Strategic and Tactical Planning

Strategic and Tactical Planning

The word strategy refers to your big-picture goal—what you are trying to accomplish. The word tactics refers to specific actions you will take to achieve your goal. When you solve a problem or tackle a project, you need to plan both strategically and tactically.

Planning

Using a Planning Sheet

A planning sheet like the one below can help you define your strategic and tactical plans.

Start by naming the issue you are addressing. Then write an overall goal, which identifies the problem and your solution. You'll also create objectives by answering the 5 W’s and H about your solution. That's your strategic plan.

Afterward, you shift to tactical planning by considering the 4 T’s: tasks, time, team, and tools. When you finish your planning sheet, you'll have a much clearer sense of how to achieve your goal.

Planning Sheet (Google Doc)

Project

Update Quarterly Product Catalog

Goal

We will revise our catalog to create a magazine-like feel, with feature stories that will engage our customers and a voice and design that better represent our brand.

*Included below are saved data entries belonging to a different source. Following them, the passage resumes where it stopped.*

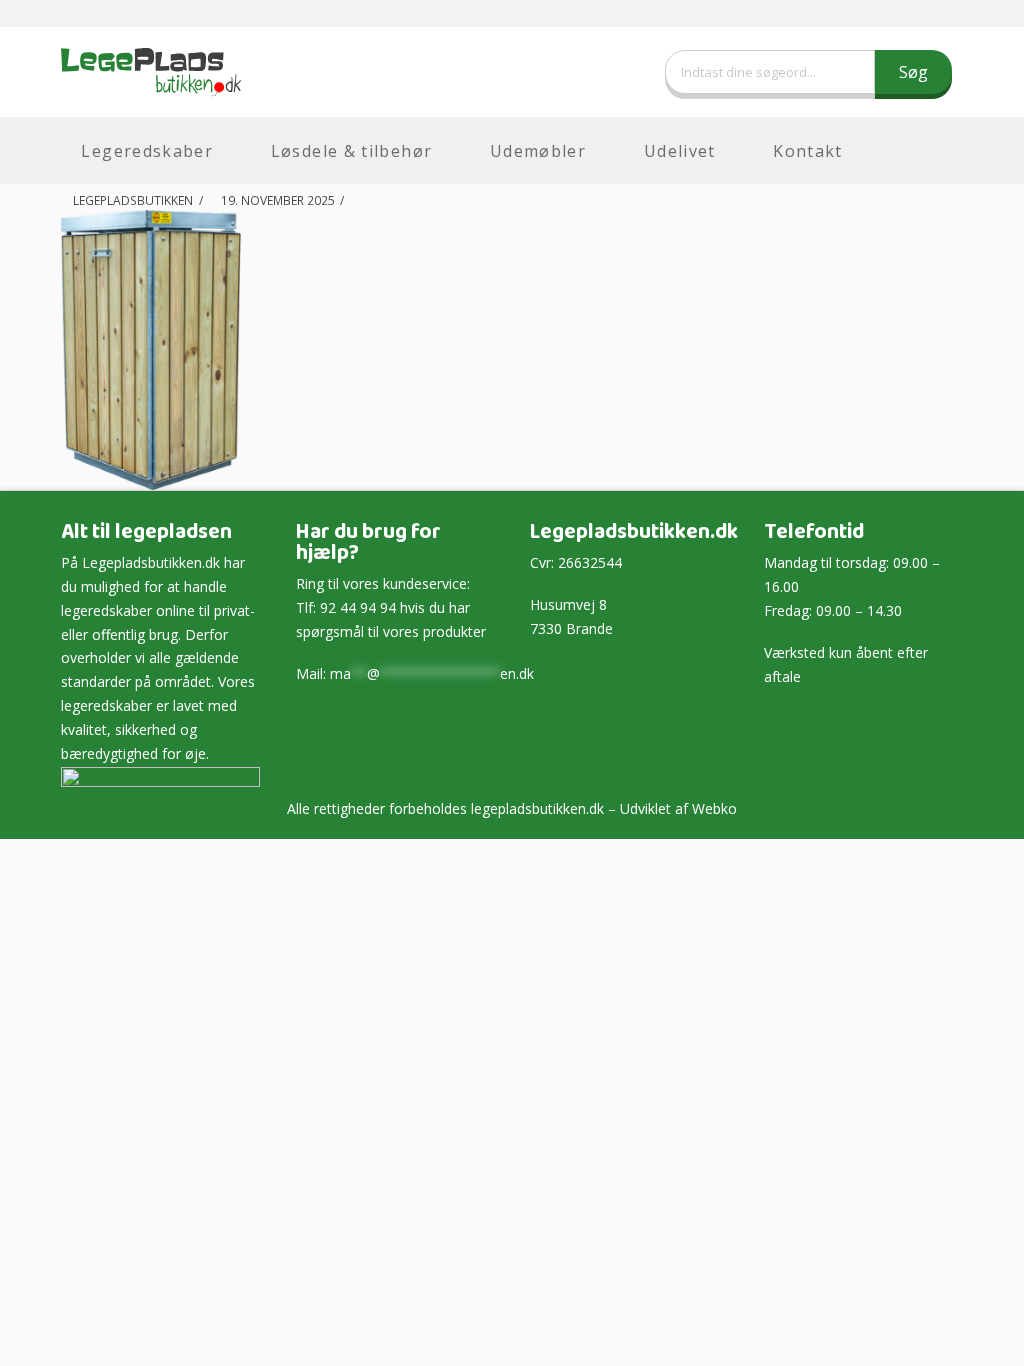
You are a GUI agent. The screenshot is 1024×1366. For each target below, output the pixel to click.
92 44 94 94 (358, 607)
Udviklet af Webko (678, 808)
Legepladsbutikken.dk (151, 562)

Who? The marketing, sales, editorial, and design staffs
What? Will rework our existing catalog to add magazine elements
Where? In two-page spreads in each of the four major sections of the catalog
When? Starting in January with the new catalog printed and shipped by March
Why? To better engage our audience and to better present our brand
How? Feature topics will be assigned, features written, and spreads designed.

Time

Tasks

Jan 5 Meet to decide on four features and assign to writers.
Jan 15 Review first drafts of features and return for revisions.
Jan 20 Turn over final features to design.
Jan 27 Send full catalog to proofreading.
Feb 3 Enter proofreading changes and send to printer.
Feb 23 Receive printed catalogs in warehouse.

Team

This plan involves marketing, sales, editorial, and the president as well as our broad customer base.

Tools

Equipment Computers, Google docs, InDesign
Materials Existing catalog files
Information Market trends, customer surveys, customer questions/complaints
Resources Research into feature topics

Applying Your Plan

Simply completing a planning sheet helps you clarify your thinking, but your plan can also guide you throughout the process of creating your solution.

  1. Road Map: Your planning keeps your eyes on your destination and the way you plan to get there.

  2. Team Builder: A clear plan helps you get your team focused on the same goal and helps you delegate tasks.

  3. Schedule: The tactical half of your plan helps you coordinate teams to complete tasks at the right time.

  4. Benchmark: Your goal and objectives let you evaluate progress at all stages of the process.